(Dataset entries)
◇ ◇ ◇ ◇ ◇ ◇ ◇
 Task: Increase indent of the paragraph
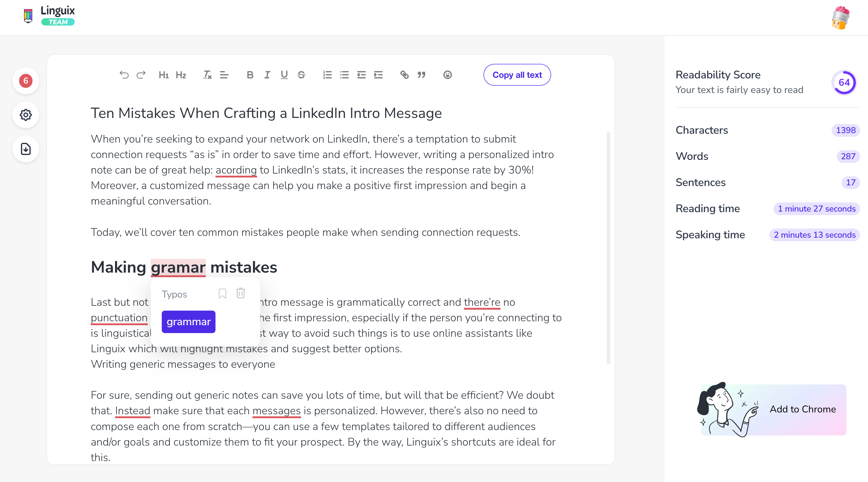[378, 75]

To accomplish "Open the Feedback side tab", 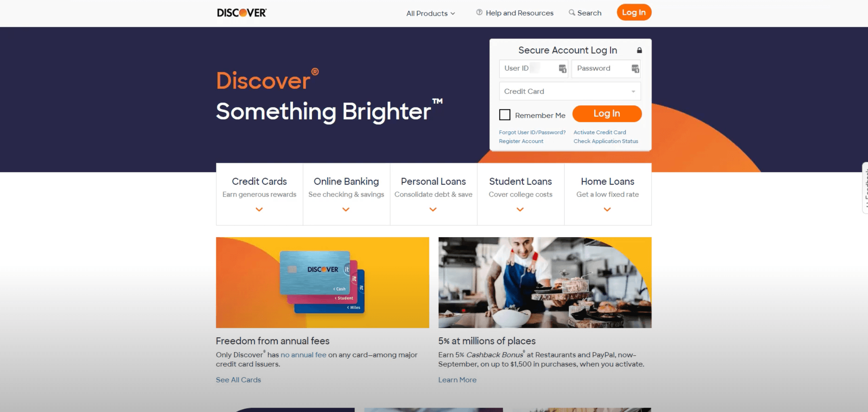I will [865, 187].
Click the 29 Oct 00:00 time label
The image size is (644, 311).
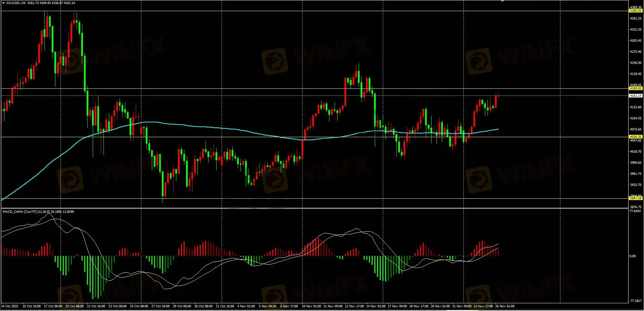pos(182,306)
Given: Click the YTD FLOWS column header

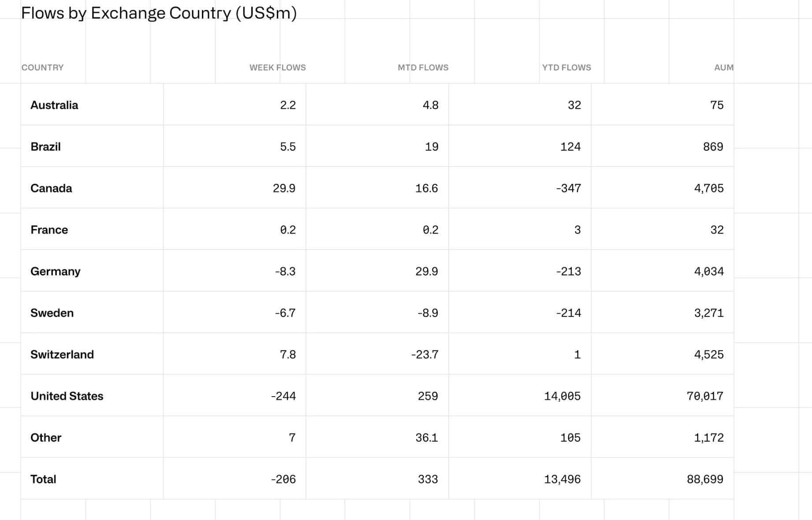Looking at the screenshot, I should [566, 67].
◇ ◇ ◇ ◇ ◇ ◇ ◇
__Task item__. Leave every picture out and return exactly the lines from the one holding "The image size is (644, 311)." through the end of the records above, both ends included, and nothing more.

__Exercise output__.
The image size is (644, 311).
pos(182,306)
Given: Click the YTD FLOWS column header

Looking at the screenshot, I should [566, 67].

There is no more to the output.